EXERCISE OBJECTIVE> Below are records to transcribe exactly, without their pictures.

SOURCE INFORMATION>
● ● ● ●
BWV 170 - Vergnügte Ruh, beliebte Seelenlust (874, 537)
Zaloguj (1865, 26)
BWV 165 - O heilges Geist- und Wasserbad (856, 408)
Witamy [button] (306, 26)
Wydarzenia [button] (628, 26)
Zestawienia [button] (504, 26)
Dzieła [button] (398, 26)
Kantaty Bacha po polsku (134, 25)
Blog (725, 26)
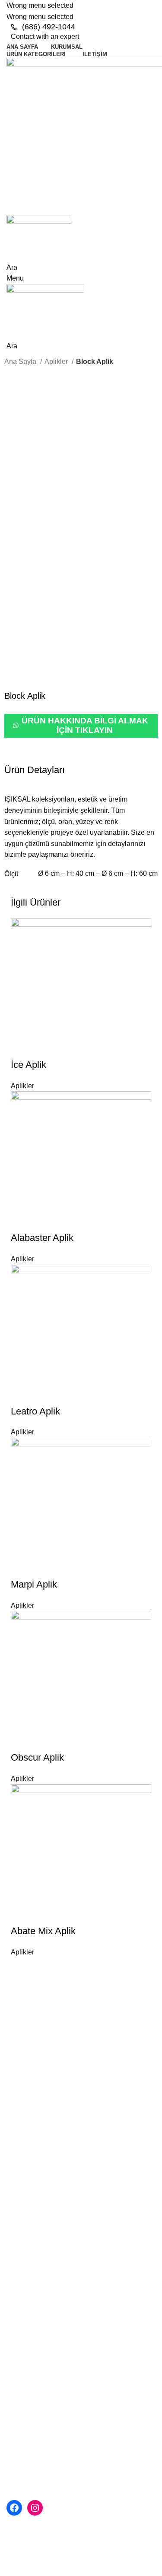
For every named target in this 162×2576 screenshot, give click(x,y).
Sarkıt (15, 2312)
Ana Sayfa (21, 361)
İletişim (17, 2250)
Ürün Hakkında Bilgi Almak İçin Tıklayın (85, 725)
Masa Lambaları (31, 2360)
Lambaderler (25, 2344)
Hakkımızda (31, 2186)
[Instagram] (35, 2508)
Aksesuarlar (24, 2376)
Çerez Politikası (37, 2234)
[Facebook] (14, 2508)
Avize (15, 2296)
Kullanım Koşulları (41, 2218)
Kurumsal (21, 2169)
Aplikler (57, 361)
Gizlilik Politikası (38, 2202)
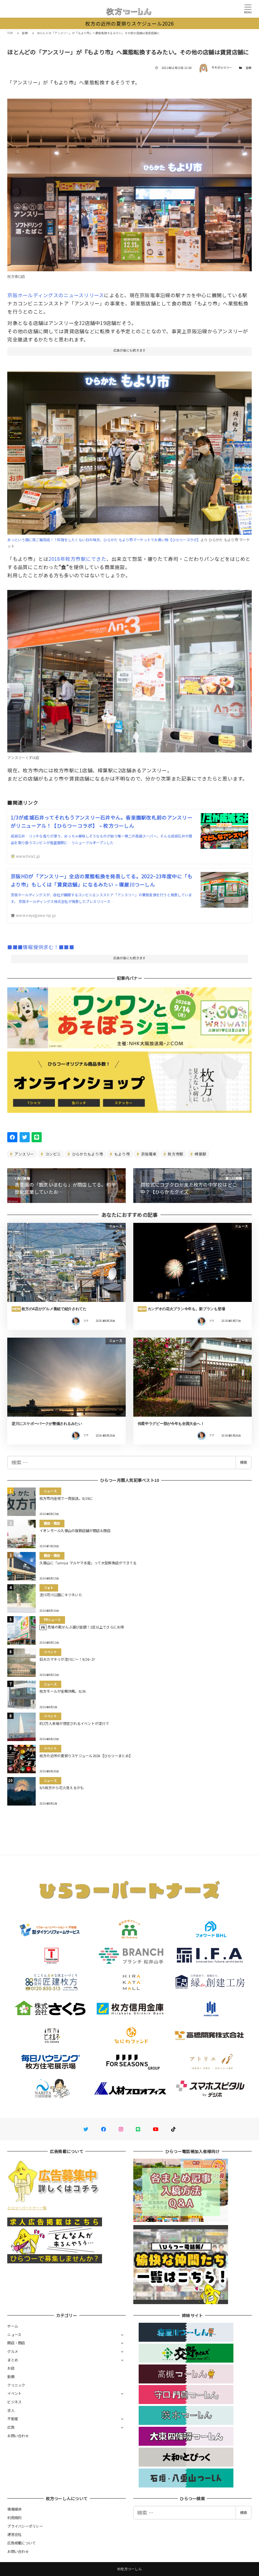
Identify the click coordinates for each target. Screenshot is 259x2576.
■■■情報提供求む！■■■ (40, 946)
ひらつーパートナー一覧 (26, 2207)
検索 (243, 1462)
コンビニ (52, 1153)
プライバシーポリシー (25, 2526)
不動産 (12, 2418)
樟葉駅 (200, 1153)
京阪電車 (148, 1153)
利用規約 (14, 2517)
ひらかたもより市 (87, 1153)
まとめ (12, 2359)
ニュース (14, 2334)
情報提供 (14, 2509)
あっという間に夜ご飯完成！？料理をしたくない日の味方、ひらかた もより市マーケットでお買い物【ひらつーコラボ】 (103, 539)
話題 (249, 68)
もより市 (121, 1153)
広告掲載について (21, 2542)
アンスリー (24, 1153)
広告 (11, 2427)
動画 (11, 2376)
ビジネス (14, 2401)
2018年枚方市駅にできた (77, 558)
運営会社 (14, 2534)
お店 (11, 2368)
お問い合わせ (18, 2435)
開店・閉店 (16, 2342)
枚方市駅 (175, 1153)
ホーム (12, 2325)
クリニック (16, 2385)
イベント (14, 2393)
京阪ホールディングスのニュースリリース (55, 294)
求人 (11, 2410)
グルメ (12, 2351)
● ● ● ●
REPLY TO THE EXERCISE>
BWV 170 - Vergnügte Ruh, beliebte Seelenlust (874, 537)
Zaloguj (1865, 26)
BWV 165 - O heilges Geist- und Wasserbad (856, 408)
Witamy [button] (306, 26)
Wydarzenia [button] (628, 26)
Zestawienia [button] (504, 26)
Dzieła [button] (398, 26)
Kantaty Bacha po polsku (134, 25)
Blog (725, 26)
For every named target in this 162×2576 screenshot, give click(x,y).
Sarkıt (15, 2312)
Ana Sayfa (21, 361)
İletişim (17, 2250)
Ürün Hakkında Bilgi Almak İçin Tıklayın (85, 725)
Masa Lambaları (31, 2360)
Lambaderler (25, 2344)
Hakkımızda (31, 2186)
[Instagram] (35, 2508)
Aksesuarlar (24, 2376)
Çerez Politikası (37, 2234)
[Facebook] (14, 2508)
Avize (15, 2296)
Kullanım Koşulları (41, 2218)
Kurumsal (21, 2169)
Aplikler (57, 361)
Gizlilik Politikası (38, 2202)
Identify the click coordinates for each target. Screenshot is 259x2576.
■■■情報提供求む！■■■ (40, 946)
ひらつーパートナー一覧 (26, 2207)
検索 (243, 1462)
コンビニ (52, 1153)
プライバシーポリシー (25, 2526)
不動産 (12, 2418)
樟葉駅 (200, 1153)
京阪電車 (148, 1153)
利用規約 (14, 2517)
ひらかたもより市 (87, 1153)
まとめ (12, 2359)
ニュース (14, 2334)
情報提供 (14, 2509)
あっという間に夜ご飯完成！？料理をしたくない日の味方、ひらかた もより市マーケットでお買い物【ひらつーコラボ】 (103, 539)
話題 (249, 68)
もより市 (121, 1153)
広告掲載について (21, 2542)
アンスリー (24, 1153)
広告 (11, 2427)
動画 (11, 2376)
ビジネス (14, 2401)
2018年枚方市駅にできた (77, 558)
運営会社 (14, 2534)
お店 (11, 2368)
お問い合わせ (18, 2435)
開店・閉店 (16, 2342)
枚方市駅 (175, 1153)
ホーム (12, 2325)
クリニック (16, 2385)
イベント (14, 2393)
京阪ホールディングスのニュースリリース (55, 294)
求人 (11, 2410)
グルメ (12, 2351)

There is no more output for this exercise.